— ABOUT THIS EXERCISE —
Only the lines from the top of the data through the one with "Given: Click the Coupon Validated message" are to be written out, each exactly as it stands.

— Dataset items —

★ ★ ★ ★ ★

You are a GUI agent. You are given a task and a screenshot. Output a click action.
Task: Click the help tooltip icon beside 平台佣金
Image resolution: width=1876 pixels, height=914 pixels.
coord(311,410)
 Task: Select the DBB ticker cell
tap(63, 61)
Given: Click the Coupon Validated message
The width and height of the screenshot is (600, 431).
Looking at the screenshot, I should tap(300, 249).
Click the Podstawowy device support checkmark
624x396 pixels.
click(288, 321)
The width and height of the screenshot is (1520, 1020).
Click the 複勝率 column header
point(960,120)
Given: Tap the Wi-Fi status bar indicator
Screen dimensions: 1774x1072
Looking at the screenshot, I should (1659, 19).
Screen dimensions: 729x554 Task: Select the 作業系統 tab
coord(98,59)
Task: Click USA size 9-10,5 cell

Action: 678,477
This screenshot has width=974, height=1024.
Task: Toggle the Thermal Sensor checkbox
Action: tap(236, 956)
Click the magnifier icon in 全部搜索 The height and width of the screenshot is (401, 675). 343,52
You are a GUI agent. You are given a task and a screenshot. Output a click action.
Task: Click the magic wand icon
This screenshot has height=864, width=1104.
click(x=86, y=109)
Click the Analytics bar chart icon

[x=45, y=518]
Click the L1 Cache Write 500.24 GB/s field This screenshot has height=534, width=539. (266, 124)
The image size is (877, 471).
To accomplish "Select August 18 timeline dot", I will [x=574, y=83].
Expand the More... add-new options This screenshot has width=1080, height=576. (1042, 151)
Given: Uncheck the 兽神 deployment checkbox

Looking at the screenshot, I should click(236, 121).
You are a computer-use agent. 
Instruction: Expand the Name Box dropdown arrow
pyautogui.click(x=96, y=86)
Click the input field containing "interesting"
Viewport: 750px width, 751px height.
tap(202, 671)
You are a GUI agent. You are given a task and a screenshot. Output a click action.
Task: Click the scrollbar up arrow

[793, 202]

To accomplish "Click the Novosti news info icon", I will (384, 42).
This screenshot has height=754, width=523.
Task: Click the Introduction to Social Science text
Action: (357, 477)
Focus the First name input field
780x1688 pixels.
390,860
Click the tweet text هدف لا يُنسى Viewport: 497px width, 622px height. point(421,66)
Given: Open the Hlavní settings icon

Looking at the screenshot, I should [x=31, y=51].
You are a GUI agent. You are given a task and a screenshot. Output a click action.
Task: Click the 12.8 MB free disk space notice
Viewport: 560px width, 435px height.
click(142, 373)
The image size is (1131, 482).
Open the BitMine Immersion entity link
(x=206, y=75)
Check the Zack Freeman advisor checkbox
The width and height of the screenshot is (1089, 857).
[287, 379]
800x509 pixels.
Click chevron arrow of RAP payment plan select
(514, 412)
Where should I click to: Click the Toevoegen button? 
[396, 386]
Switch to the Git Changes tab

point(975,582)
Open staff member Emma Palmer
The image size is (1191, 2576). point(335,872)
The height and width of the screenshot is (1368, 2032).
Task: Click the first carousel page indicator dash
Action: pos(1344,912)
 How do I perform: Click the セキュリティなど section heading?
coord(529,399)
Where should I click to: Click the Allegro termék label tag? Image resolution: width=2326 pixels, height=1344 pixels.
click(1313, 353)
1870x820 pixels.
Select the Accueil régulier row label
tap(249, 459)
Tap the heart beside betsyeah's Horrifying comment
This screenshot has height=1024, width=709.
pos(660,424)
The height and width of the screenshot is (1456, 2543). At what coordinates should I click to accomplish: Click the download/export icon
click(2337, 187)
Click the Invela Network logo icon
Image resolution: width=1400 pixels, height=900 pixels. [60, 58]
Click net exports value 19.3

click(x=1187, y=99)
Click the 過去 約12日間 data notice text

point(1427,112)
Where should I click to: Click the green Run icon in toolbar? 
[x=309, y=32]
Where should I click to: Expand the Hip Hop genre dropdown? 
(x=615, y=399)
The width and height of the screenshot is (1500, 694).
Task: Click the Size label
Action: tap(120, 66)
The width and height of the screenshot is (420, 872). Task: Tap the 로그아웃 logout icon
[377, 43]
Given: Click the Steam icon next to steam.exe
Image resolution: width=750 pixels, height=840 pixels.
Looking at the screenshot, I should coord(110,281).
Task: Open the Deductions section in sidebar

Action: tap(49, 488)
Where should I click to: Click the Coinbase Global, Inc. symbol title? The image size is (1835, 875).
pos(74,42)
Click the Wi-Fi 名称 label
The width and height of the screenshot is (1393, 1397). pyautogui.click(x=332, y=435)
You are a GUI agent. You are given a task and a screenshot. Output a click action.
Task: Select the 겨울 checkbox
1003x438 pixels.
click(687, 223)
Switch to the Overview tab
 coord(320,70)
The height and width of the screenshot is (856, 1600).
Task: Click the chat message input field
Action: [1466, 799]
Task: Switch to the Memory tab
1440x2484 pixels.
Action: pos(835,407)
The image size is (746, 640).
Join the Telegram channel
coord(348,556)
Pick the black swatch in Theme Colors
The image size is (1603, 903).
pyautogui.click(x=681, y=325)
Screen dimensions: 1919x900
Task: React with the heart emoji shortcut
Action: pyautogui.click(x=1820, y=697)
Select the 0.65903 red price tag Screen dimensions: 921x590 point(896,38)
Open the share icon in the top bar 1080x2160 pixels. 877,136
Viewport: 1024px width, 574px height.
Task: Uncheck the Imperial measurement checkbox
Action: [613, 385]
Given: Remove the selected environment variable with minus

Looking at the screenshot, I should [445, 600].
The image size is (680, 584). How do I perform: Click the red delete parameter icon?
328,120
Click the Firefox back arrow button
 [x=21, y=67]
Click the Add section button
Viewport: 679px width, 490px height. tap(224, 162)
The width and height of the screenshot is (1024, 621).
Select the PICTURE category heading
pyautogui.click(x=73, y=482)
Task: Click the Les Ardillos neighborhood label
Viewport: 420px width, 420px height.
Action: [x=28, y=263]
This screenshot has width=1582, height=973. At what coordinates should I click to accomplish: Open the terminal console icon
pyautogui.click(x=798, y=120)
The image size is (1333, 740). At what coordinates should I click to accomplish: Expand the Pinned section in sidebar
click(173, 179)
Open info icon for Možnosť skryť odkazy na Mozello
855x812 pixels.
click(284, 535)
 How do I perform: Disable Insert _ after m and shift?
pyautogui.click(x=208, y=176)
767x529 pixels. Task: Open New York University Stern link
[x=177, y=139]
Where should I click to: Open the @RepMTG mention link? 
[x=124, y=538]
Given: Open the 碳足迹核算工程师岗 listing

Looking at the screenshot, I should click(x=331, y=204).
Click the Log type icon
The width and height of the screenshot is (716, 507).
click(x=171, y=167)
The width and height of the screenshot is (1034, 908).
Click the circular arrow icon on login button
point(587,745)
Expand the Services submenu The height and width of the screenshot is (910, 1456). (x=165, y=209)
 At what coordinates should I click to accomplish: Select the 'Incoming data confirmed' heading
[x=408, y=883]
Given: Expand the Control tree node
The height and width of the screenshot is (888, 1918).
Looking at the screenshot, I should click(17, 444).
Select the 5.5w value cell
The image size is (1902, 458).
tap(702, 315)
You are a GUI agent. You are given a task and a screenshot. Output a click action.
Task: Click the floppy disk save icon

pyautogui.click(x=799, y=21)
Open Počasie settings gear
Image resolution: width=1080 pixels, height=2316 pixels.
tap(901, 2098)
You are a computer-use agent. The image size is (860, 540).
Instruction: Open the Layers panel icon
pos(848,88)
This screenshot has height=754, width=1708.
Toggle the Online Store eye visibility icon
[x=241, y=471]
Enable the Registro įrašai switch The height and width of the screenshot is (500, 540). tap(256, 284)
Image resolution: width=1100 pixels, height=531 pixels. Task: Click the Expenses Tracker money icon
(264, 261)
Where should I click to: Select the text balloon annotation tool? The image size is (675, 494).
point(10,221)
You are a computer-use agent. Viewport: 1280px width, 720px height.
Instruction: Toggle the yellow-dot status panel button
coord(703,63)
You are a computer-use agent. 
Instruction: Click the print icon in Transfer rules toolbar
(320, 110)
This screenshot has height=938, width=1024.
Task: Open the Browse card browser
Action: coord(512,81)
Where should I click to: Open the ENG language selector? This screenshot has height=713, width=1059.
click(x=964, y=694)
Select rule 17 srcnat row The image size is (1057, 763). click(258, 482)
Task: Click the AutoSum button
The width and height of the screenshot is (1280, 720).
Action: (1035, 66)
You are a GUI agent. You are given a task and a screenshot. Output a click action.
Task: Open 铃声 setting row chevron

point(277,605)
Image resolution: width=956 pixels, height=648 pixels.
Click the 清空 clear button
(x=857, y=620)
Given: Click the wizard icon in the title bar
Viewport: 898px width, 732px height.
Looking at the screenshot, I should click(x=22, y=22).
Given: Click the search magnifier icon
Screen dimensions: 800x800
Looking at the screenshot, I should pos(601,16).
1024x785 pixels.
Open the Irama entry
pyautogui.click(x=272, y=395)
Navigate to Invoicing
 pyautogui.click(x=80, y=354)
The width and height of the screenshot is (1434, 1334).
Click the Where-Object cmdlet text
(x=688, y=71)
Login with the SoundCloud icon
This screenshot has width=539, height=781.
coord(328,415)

★ ★ ★ ★ ★

— PROBLEM SOLUTION —
You are a GUI agent. You are given a task and a screenshot. Output a click action.
Task: Click the help tooltip icon beside 平台佣金
Image resolution: width=1876 pixels, height=914 pixels.
coord(311,410)
 Task: Select the DBB ticker cell
tap(63, 61)
Given: Click the Coupon Validated message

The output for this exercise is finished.